I'd like to think that throughout all that I've been through in life, I've maintained a strong sense of "innocence" that is either endearing to some, or stupid to others. Even at this ripe age of 25 and a half years old, I still believe that deep down people are good. I believe that people have a choice whether or not to hurt someone. I believe that it is still possible to find a man who won't cheat, and love his partner with all of his being.

I still think it's possible to work your tail off at work and receive the right amount of credit for it one day. I believe that if you are good to others, someone will eventually be good to you in return.

I believe that you should be nice to people, even if they don't deserve it. I believe in loving someone with all of your heart, even if they are going to rip out that heart.

I believe that there are people who don't lie, cheat, or steal, no matter what opportunity is put in front of them. I believe that money doesn't buy happiness. I believe that having people's respect is winning half the battle. I believe in prayer, charity, and that no one will truly love you until you love yourself. I believe you can change the world, one small act of kindness at a time. I believe in living a simple life.

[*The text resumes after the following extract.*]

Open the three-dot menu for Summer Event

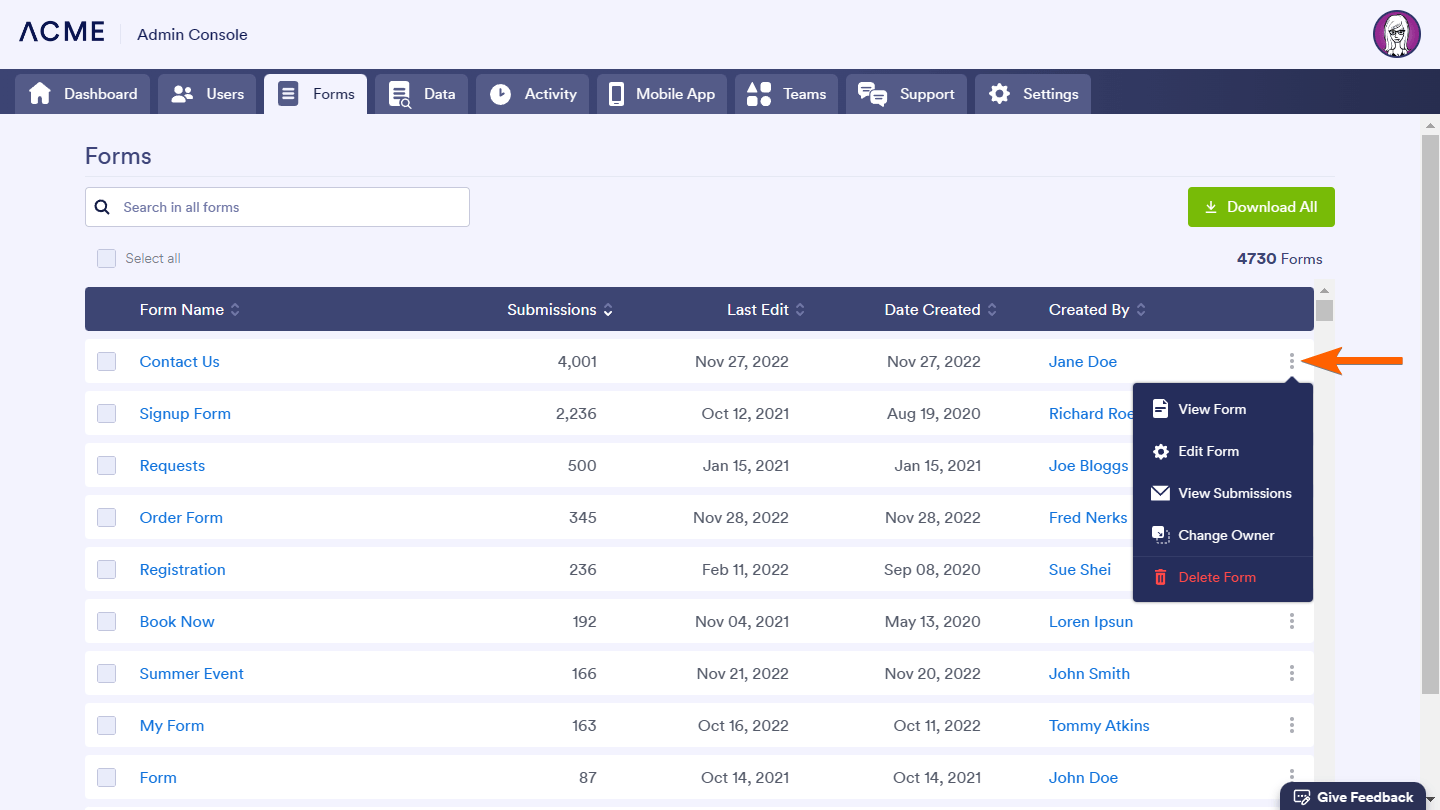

I believe that even though you are not with the person you once loved, that doesn't mean you weren't his everything. I believe that not everyone whispers behind your back, and not all mistakes make your fate. I believe I am a cool person just because my nieces and nephews think I am. I believe---that in the end, everything will work itself out, no matter what.

So back to the question that I brought up in the beginning. The question that has been on my mind all weekend.

Am I innocent, naive, or just plain stupid?

HEY BUDDY ....CRACK KILLS!

created 88 days ago.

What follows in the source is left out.